For a brief moment, competing thoughts were running through his head.
“I was a centre, he was a centre and he’s a big guy. I remember thinking you can look at this two ways. He’s competition and you can’t like this guy or it’s only going to make you and him better and the team better,” Dubois recalled on Thursday morning before the Winnipeg Jets were getting set to face the Blue Jackets. “The more good players you have on the team, the better your team is going to be.”
Everyone knows that Dubois is having a massive impact on the Jets season, but Stenlund’s emergence has been one of the under-the-radar storylines, especially during the past several months.
Because Dubois got an early glimpse of Stenlund’s potential, he’s not nearly as surprised as some folks about this development.
“I’ve known him since we were both here in Columbus and I always thought he was an interesting player, a good player,” said Dubois. “A big guy. Smart on the ice. He had a good shot and he’s got a lot of tools. When (the Jets) signed him, my first reaction was that he was a familiar face and then after that, it was that he’s a good player.
“I don’t think he ever doubted himself. Once his opportunity would come, he (felt) he would prove to everybody that he could stay here. When he called up, he played well and he’s been here ever since. We’ve been able to count on him. He’s been great since he’s been here with us.”
Earlier this week, Jets head coach Rick Bowness conceded that Stenlund didn’t make much of an impact during his first training camp with his new organization.
But what Stenlund has done since being assigned to the Manitoba Moose of the American Hockey League and subsequently recalled has been impressive to monitor.
Not only has Stenlund solidified himself as the fourth line centre, he’s also become a valuable member of the penalty killing unit (which currently ranks third in the NHL) and is getting a trial run as the net-front presence on the second power play.
That’s an impressive turn of events, to be sure.
“He’s just done everything that’s been asked of him,” said Jets defenceman Brenden Dillon. “He’s won faceoffs, he’s played a great defensive role. He’s a big body who plays hard and plays the type of style that has kind of complemented our group. There’s a reason he’s come up and been a staple in the lineup. He’s been a welcome addition and a great part of our success.”
Speaking on Thursday morning, Bowness himself took some of the responsibility for not giving him a more defined role in training camp and for playing him more on right wing than at centre.

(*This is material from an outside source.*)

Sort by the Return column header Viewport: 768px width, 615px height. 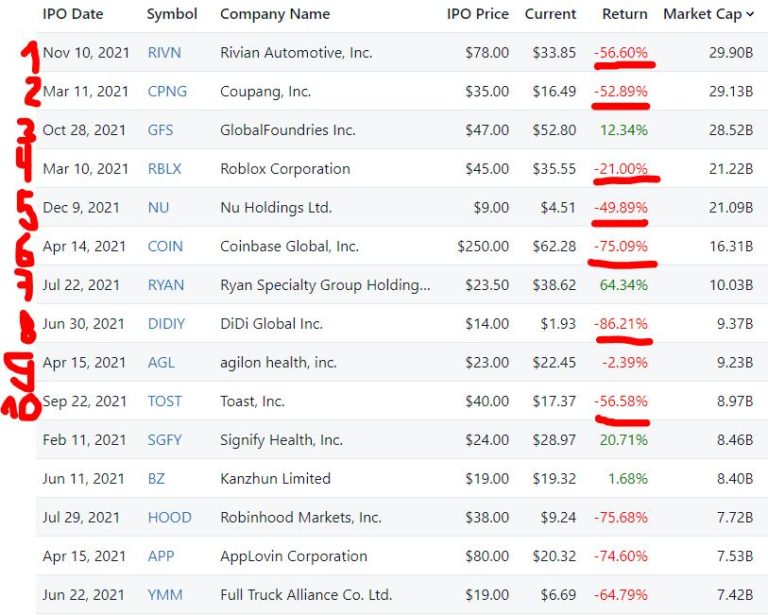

He also praised Stenlund for taking the demotion in stride and getting his pace up after playing more minutes in the minors.
“It started with faceoffs. We kept him at centre and he was winning some faceoffs,” said Bowness. “When he got the ice time, he took advantage of it. He was skating a lot better. We didn’t like his pace in training camp, but when he came back up – and maybe it was because of the increased ice time and us showing a little more confidence in him with the faceoffs – but his pace picked up.
“Then all of a sudden you’re seeing he’s a much better player than what we saw in training camp. (Moose head coach) Mark Morrison and his staff did a great job getting him going, getting him better prepared to come up and play at this level, and he’s taken full advantage of it. I talked to him about this the other day, I still think there is more there. We’re going to keep pushing him because I do think there is more to offer there.”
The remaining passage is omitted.